Ini memang alasan formal. Banyak yang menduga, dibukanya program IMET lebih disebabkan oleh kehendak Presiden Bush untuk menawan hati pemerintah Indonesia dalam mendukung program perang terhadap teror (lihat kolom TNI dan IMET).
Lepas dari spekulasi itu, rapor baik Indonesia itu diselipkan Pentagon ke saku Condoleezza Rice, yang saat itu baru diangkat sebagai Menteri Luar Negeri Amerika Serikat. Adalah Condy, begitu ia kerap disapa, yang aktif melobi Kongres dan Senat agar membuka kembali sejumlah program pendidikan untuk Jakarta.
Anggota Kongres dan Senat Amerika Serikat terbelah dua. Ada yang setuju, ada pula yang kukuh menolak. Senator Keith Luse, yang sebelumnya amat garang dengan Jakarta, melunak sikap setelah mendapat penjelasan panjang-lebar dari Condy. "Saya cukup yakin dengan respons pemerintah Indonesia dan percaya bahwa mereka bersikap kooperatif dengan tim penyelidik dari FBI dalam kasus Timika," tutur Luse kepada Tempo.
Sebaliknya, kubu yang menolak pembukaan IMET merasa telah ditipu habis-habisan oleh Condoleezza Rice. Tim Rieser, Kepala Staf Ahli Urusan Hubungan Luar Negeri dari kantor Senator Patrick Leahy, mencela keputusan itu. Leahy adalah senator asal Vermont yang getol menentang bantuan penuh untuk TNI. Pada 1999 Patrick Leahy memotori The Leahy Amendment?pernyataan keras yang menginginkan Kongres hanya akan menyetujui bantuan militer untuk Indonesia jika TNI serius menindak anggotanya yang melanggar hak asasi.

- - - -

KUMPULAN TUGAS —
1. Menurut teks bacaan tentang program IMET, Senator Patrick Leahy berasal dari negara bagian mana?
2. Lanjutkan teks bacaan tentang program IMET dan perdebatan di Kongres Amerika Serikat, mulai sesudah kalimat terakhirnya.
Data yang menyusul tidak berhubungan dengan teks bacaan tentang program IMET.

CUPLIKAN DATA —

- - - -

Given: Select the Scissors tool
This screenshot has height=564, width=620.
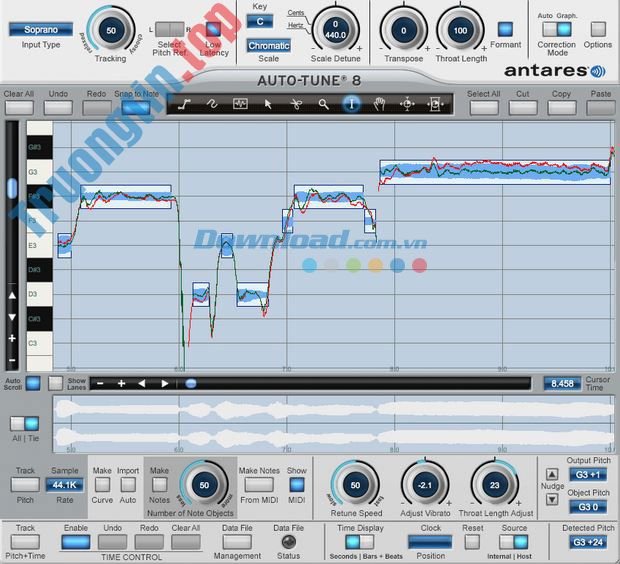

- - - -

JAWABAN —
1. Vermont.

2.
Rieser berkisah bahwa dua pekan lalu Rice menemui Senator Patrick Leahy membicarakan pencabutan embargo atas Indonesia. Dalam pertemuan itu, menurut Rieser, Rice mengaku bahwa kebijakan itu baru sebatas wacana. Jadi masih ditimbang-timbang. Leahy terkejut mendengar bahwa Rice sudah mengetuk putusan. "Dengan keputusannya tersebut, Rice telah menghapus semua pengaruh yang kita miliki," kata Rieser.
Kubu ini pun tidak percaya bahwa TNI telah kooperatif dengan FBI dalam menginvestigasi kasus Timika. Menurut Rieser, "Satu-satunya alasan mengapa ada kemajuan dalam proses penyidikan adalah tekanan dari Kongres dan Patsy Spier, janda korban Timika." Rieser mempertanyakan mengapa Antonius Wamang, satu-satunya orang yang dinyatakan dan mengaku bersalah atas kasus Timika, tak kunjung diadili. Kasus Timika, menurut mereka, masih gelap-gulita.
Tapi Rice menang selangkah. Pintu IMET itu sudah dibuka pekan lalu. Hal itu dimungkinkan karena dalam peraturan yang disetujui Kongres tahun lalu disebutkan bahwa dana IMET untuk Indonesia bisa dicairkan hanya dengan sertifikasi Menteri Luar Negeri, tanpa perlu restu Senat dan Kongres. Untuk 2005 dana yang dianggarkan Rp 5,5 miliar, dan tahun 2006 Rp 7,3 miliar.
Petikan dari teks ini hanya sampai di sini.